Being part of the workforce, a woman who feels empowered and knows her worth rather than telling her family they have no idea of it.
Being really bloody grateful of my decades old make up regime. Seriously, I still have the same eyebrow compact I bought at uni – think this simply shows how seldom I used to bother with my appearance.
Being able to buy myself a pair of earrings that I never would have done before – it took three times in and out of the shop before I committed. Also the savvy saleswoman going from telling me that the 30% off deal would be finishing soon to finishing in about five minutes in order just to get me the hell out.
Being able to share bus chat with my husband. Honestly. We swap stories about the most irritating of irritating passengers flirting excruciatingly with his paramour (describing what he was wearing was the least of it), to sharing our incredulity at other passengers rudeness, or the fact that they are bold enough to apply their full face of make up in public.
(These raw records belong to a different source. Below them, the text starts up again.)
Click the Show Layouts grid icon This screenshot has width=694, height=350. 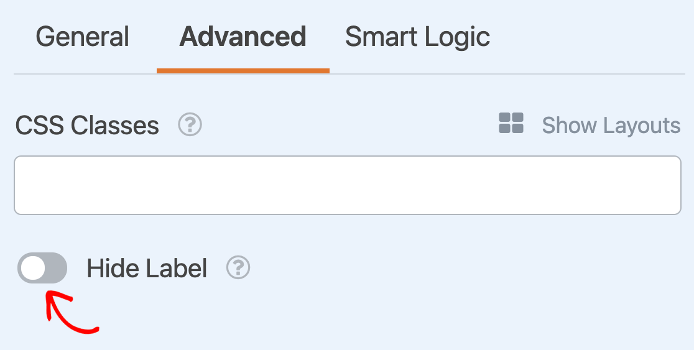511,123
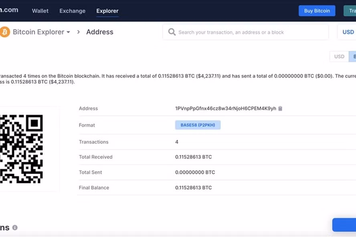
Task: Click the address QR code image
Action: pos(21,149)
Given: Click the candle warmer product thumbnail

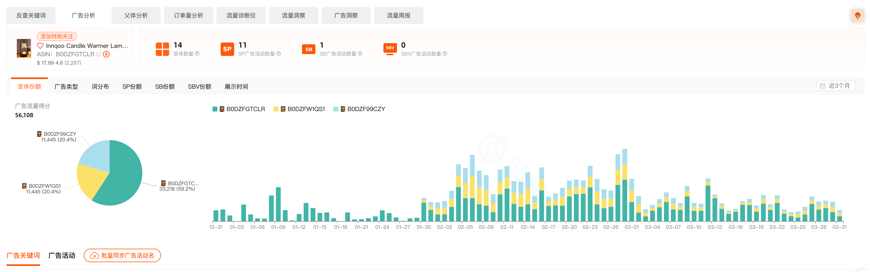Looking at the screenshot, I should (x=24, y=48).
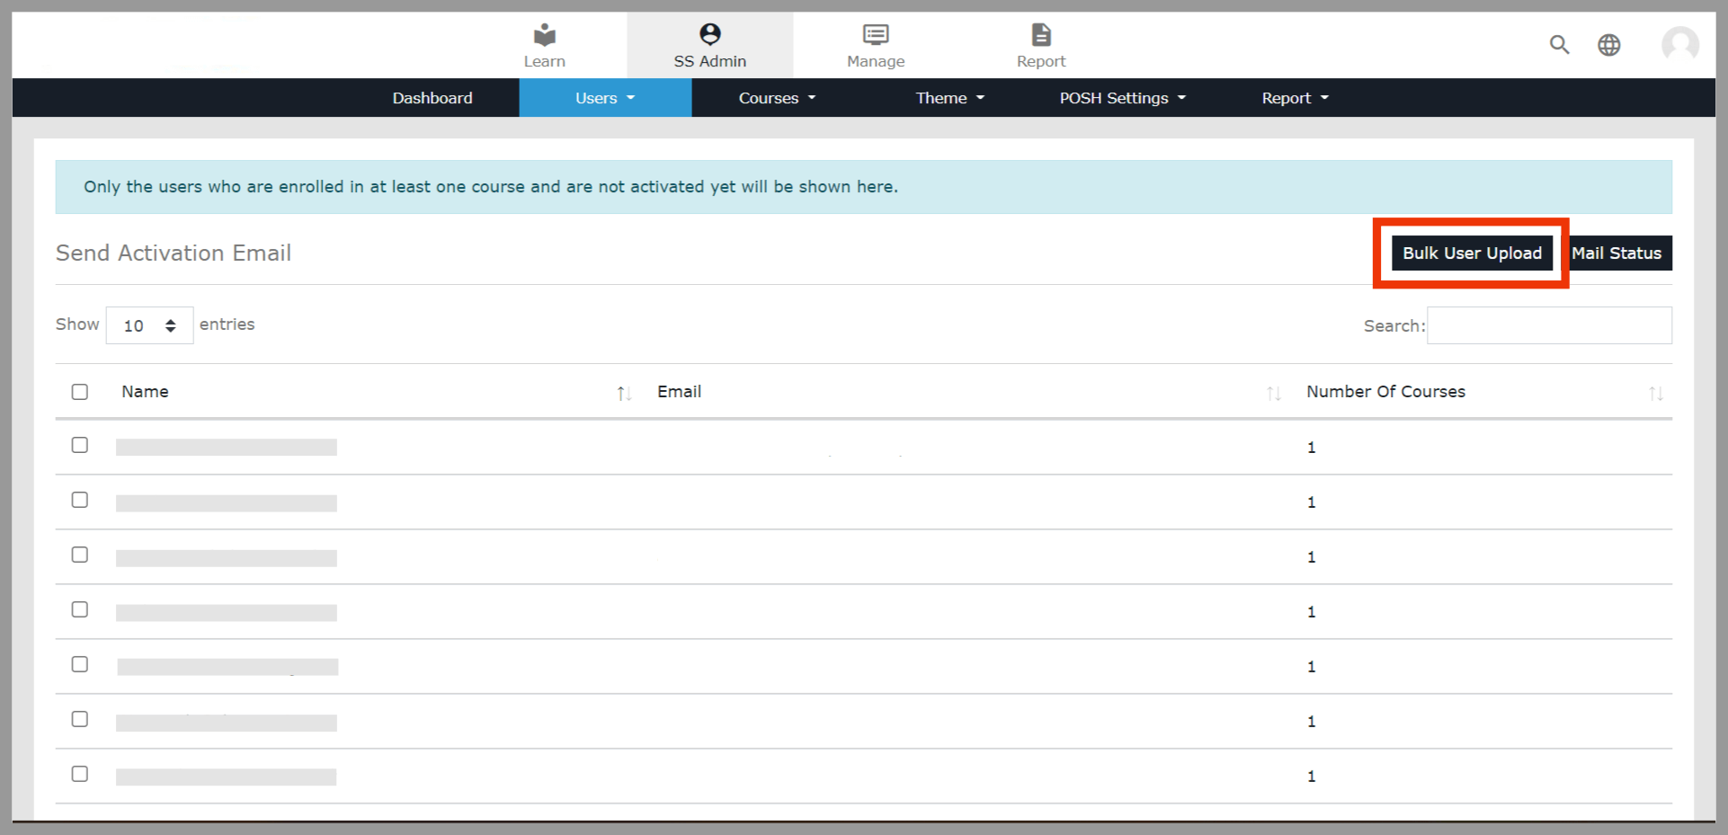This screenshot has height=835, width=1728.
Task: Open the POSH Settings menu
Action: pyautogui.click(x=1122, y=98)
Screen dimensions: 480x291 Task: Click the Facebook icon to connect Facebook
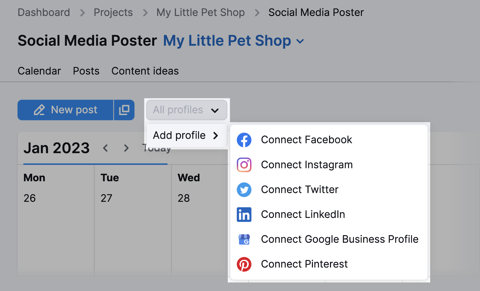click(244, 140)
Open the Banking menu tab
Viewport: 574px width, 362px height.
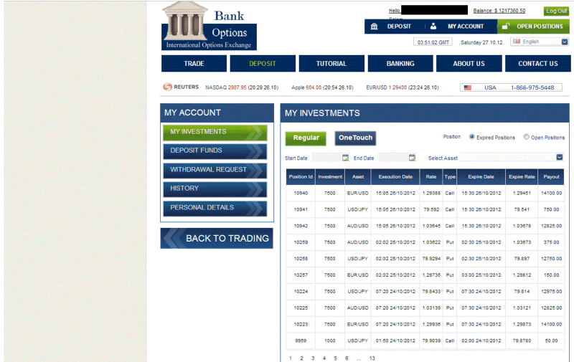pos(400,63)
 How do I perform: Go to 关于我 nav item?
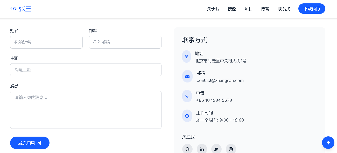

Being able, on my days off, to read and read, when previously if I sat down and opened a book the dark cloud of ‘should be doing x, y and z’ would look large bringing on a massive sense of guilt and probably a bout of really bad baking.
Being able to be around books all day, obvs! Seriously, I walk through the door at the beginning of my shift, inhale deeply and feel happy.
Being unable of containing my the small kernel of smugness when people tell me that working in a bookshop is their absolute dream and I do a little happy dance inside thinking ‘I know, but I”m doing it!’
I’ve said to friends I wished I’d known this sooner, that the satisfaction I am getting from being both mum and worker is a feeling I could have done with ages ago. I wrote, I know, and that did bring me happiness when it was going well. But I didn’t cope well with the insecurity, the rejections, the having to pick myself up after a disappointment. However, I do believe life is all about timing and opportunities and that while we make many of them ourselves, often our paths have to cross with another’s at an auspicious moment.
It is an amazing and lucky feeling – I just wish I could pull off Melanie’s hair.